За спиной Осенней княгини и отставного Князя осталась громада базилики святого Иштвана. Шаг, другой – и оба затерялись в пёстром людском потоке, вынырнув из него на набережной у Парламента.

Взгляд Эрика то и дело сбивался с изящной неоготики в сторону сдержанного модерна соседнего здания, и Персефона, заметив это, позволила себе уточнить:

– Воспоминания?

Эрик кивнул. Ночь той Дикой охоты, в которую он решил сразить две цели одним ударом, осталась в памяти лоскутным одеялом.
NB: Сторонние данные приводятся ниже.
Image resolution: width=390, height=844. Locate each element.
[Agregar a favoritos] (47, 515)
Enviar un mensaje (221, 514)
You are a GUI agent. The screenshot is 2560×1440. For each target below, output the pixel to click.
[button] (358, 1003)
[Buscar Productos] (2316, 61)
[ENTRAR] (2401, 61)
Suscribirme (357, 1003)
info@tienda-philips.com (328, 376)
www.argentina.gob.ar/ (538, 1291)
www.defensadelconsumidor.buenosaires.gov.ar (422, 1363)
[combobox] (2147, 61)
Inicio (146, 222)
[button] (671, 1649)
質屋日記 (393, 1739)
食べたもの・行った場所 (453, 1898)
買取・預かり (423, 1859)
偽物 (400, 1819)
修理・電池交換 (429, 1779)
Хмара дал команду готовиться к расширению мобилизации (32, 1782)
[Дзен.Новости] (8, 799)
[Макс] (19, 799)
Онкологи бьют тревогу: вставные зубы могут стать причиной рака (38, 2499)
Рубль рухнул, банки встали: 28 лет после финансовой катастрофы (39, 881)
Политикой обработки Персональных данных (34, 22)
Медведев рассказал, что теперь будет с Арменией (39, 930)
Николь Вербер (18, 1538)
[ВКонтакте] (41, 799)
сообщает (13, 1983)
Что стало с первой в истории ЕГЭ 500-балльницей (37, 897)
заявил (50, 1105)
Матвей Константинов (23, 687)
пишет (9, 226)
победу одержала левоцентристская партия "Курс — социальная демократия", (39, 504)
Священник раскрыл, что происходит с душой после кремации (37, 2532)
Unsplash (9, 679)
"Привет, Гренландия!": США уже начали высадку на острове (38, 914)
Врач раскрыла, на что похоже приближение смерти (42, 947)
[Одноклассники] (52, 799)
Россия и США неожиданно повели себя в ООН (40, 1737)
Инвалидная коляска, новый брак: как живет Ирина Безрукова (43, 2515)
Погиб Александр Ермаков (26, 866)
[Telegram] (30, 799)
Вот нагая Зимняя царевна, и ледяное совершенство её тела – вечный вызов осеннему пламени. Вот Артемис, лучший ученик, намеченный в преемники – молча глядит на ритуальное соитие Самайна и Йоля, не желая проходить последний урок в исполнении Князя. Вот он сам, сумрачный Владыка, смертельно уставший от обязанности играть почётную, но надоевшую роль, от нечеловечески длинной жизни, которая обречена выпадать лишь на осень, мёрзнущий не столько после Царевны, сколько от внезапного осознания собственного одиночества – прямо посреди неблагой оргии, где каждый нашёл пару, а то и тройку по душе.